Integration: Elasticsearch Document Store
Use an Elasticsearch database with Haystack
The ElasticsearchDocumentStore
is maintained within the core Haystack project. It allows you to use
Elasticsearch as data storage for your Haystack pipelines.
For a details on available methods, visit the API Reference
Installation
To run an Elasticsearch instance locally, first follow the installation and start up guides.

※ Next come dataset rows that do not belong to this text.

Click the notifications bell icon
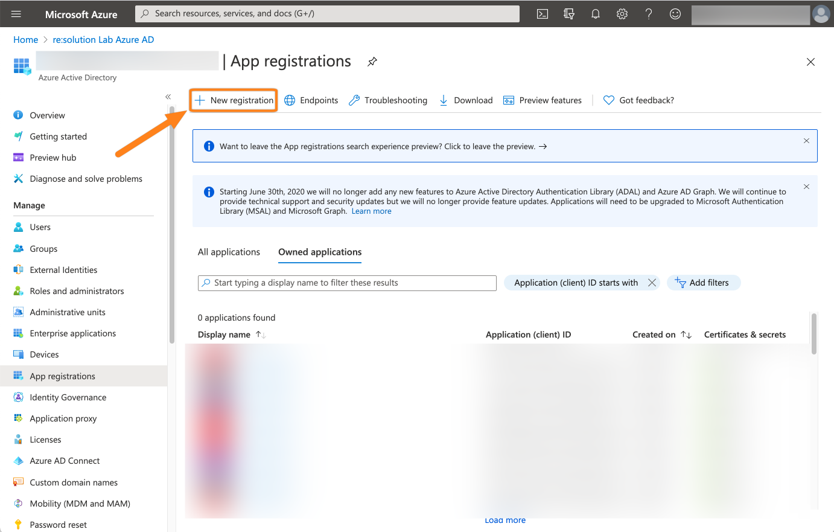This screenshot has width=834, height=532. pos(596,14)
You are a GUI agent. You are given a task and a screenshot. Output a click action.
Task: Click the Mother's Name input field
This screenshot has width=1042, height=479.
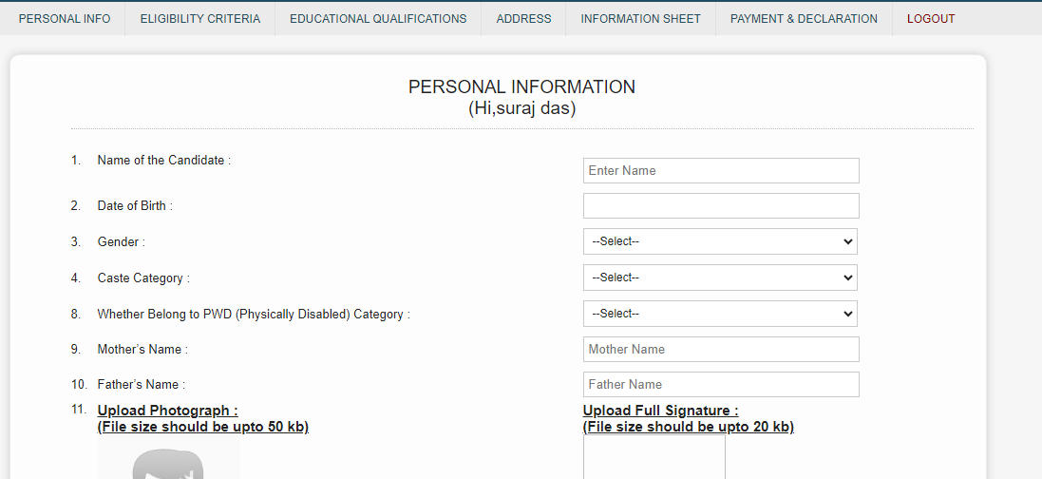(x=721, y=350)
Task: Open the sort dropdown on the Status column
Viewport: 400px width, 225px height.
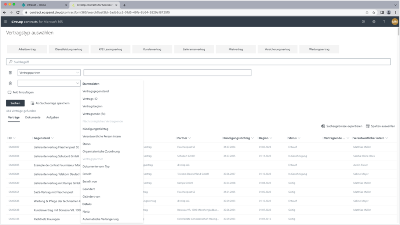Action: (x=300, y=138)
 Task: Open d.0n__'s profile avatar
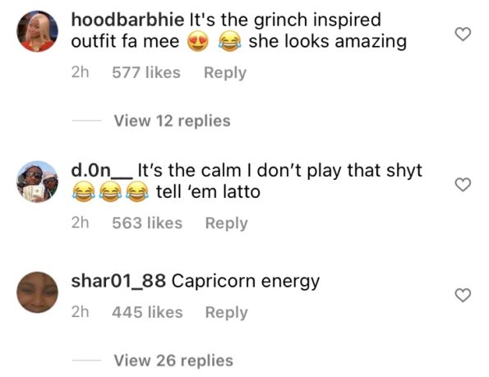(38, 182)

pip install farm-haystack[elasticsearch]
To install Elasticsearch 7, you can run pip install farm-haystac[elasticsearch7]
.
Usage
Once installed, you can start using your Elasticsearch database with Haystack by initializing it:
from haystack.document_stores import ElasticsearchDocumentStore
document_store = ElasticsearchDocumentStore(host = "localhost",
port = 9200,
embedding_dim = 768)
Writing Documents to ElasticsearchDocumentStore
To write documents to your ElasticsearchDocumentStore
, create an indexing pipeline, or use the write_documents()
function.
For this step, you may make use of the available
FileConverters and
PreProcessors, as well as other
Integrations that might help you fetch data from other resources.
Indexing Pipeline
from haystack import Pipeline
from haystack.document_stores import ElasticsearchDocumentStore
from haystack.nodes import TextConverter, PreProcessor
document_store = ElasticsearchDocumentStore(host = "localhost", port = 9200)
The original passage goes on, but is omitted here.